Designers have an opportunity to increase surveillance visibility to properly express the relationship between the parties involved. Depending on the context, designers could be revealing the types of surveillance that occur (facial recognition technology, wiretapping, biometrics) or who is performing the surveillance (corporations, governments, schools), and the implications of using such technologies. Solutions in this space might not necessarily come from those designing surveillance systems, but from designers taking on a more activist roles.

Adam Harvey’s Hyperface textile displays a maximum number of algorithmic representations of a human face

Machine Learning

A is a computer science major and placed “machine learning” towards “invisible,” as, in her opinion, machine learning is code. Code is essentially invisible to the end user; people just see the program they use. B is placed just above invisible because we often interact with products utilising machine learning, whereas C is invisible because she felt it is not always obvious when we are interacting with the products of machine learning.

A felt that machine learning was “abstract” because at the end of the day, “literally it’s an algorithm.” She also noted that machine learning is a bit of a buzzword, and acts as a keyword or stand in for various technologies. B and C felt that it was quite literal; the machine is learning. This discrepancy is rather telling; “algorithms” and “learning” have very different meanings. “Algorithms” are a set of rules , while “learning” tends to suggest growth and change.
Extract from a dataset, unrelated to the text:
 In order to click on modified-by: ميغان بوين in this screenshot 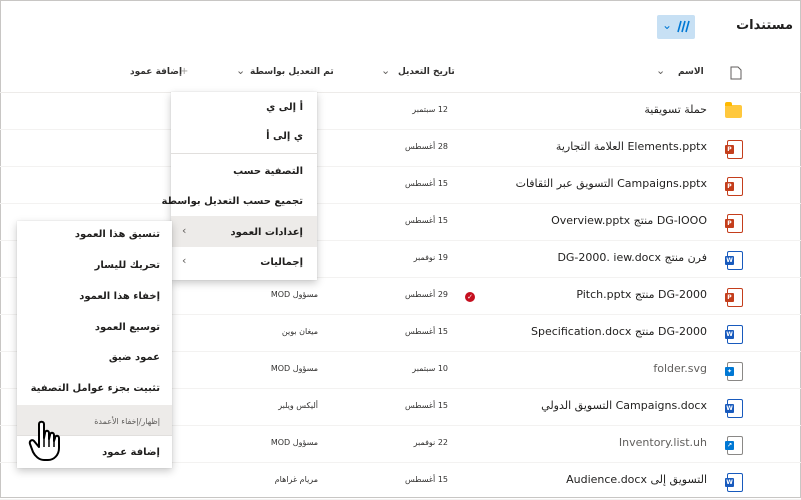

By focusing on the machine “learning,” the individual or team that wrote the algorithm has essentially been rendered invisible and is abstracted by the machine; the human element is erased. We can select which datasets to feed an algorithm, what parameters to train it on, but how the algorithm made a decision is concealed. Many aspects of our lives, from things as seemingly trivial as the order of content on social media newsfeeds to something as important as an loan application, are decided by machine learning outcomes. When election outcomes can be swayed by machine learning, shouldn’t the general public be aware of how their realities are being constructed and curated by such technologies?

There is plenty of technical literature on evaluating machine learning algorithms, but how can the general public begin to understand how machine learning decisions are made? If the focus is placed on “learning”, we could use Bloom’s Taxonomy, a classification of learning objectives, as a starting point. It might not seem particularly appropriate to use a human model to evaluate machine behavior, but machine learning is often performing tasks previously completed by humans. Machine learning fulfills some aspects of Bloom’s Taxonomy but outright fails others. By focusing on improving and emphasizing these aspects, designers can potentially bring more transparency to machine learning, partially by abstracting it into a more human model. Metaphors are necessary to aid in explaining and understanding, but we need to consider what these reductions inadvertently assume or omit.

Based on diagram from

David Cole notes that interface design has more or less reached maturity. Naturally, interfaces for various products begin to resemble one another, which is not necessarily bad. After all, utilizing common UI patterns does allow for greater ease of use, but if design is to going to claim to be human centered, designers need to go beyond human factors and usability and be sensitive how a product will impact its users, the relationships being created and perpetuated, and the agency of the user. It is necessary to consider the transparency of ties between the user and the service provider, ensuring users have the agency to critically understand evaluate said relationship. As described by Dan Lockton, through their practice, designers are able to:

  1. understand the world
  2. understand people’s understandings of the world
  3. help people understand the world
  4. help people understand their agency in the world
  5. help people use that agency in the world.

Part of helping people understand their agency in the world is to integrate transparency into designs. Transparent relationships and seamful design are not always synonymous, but by highlighting seams in a service or experience, designers can encourage users to assess and better understand their worlds.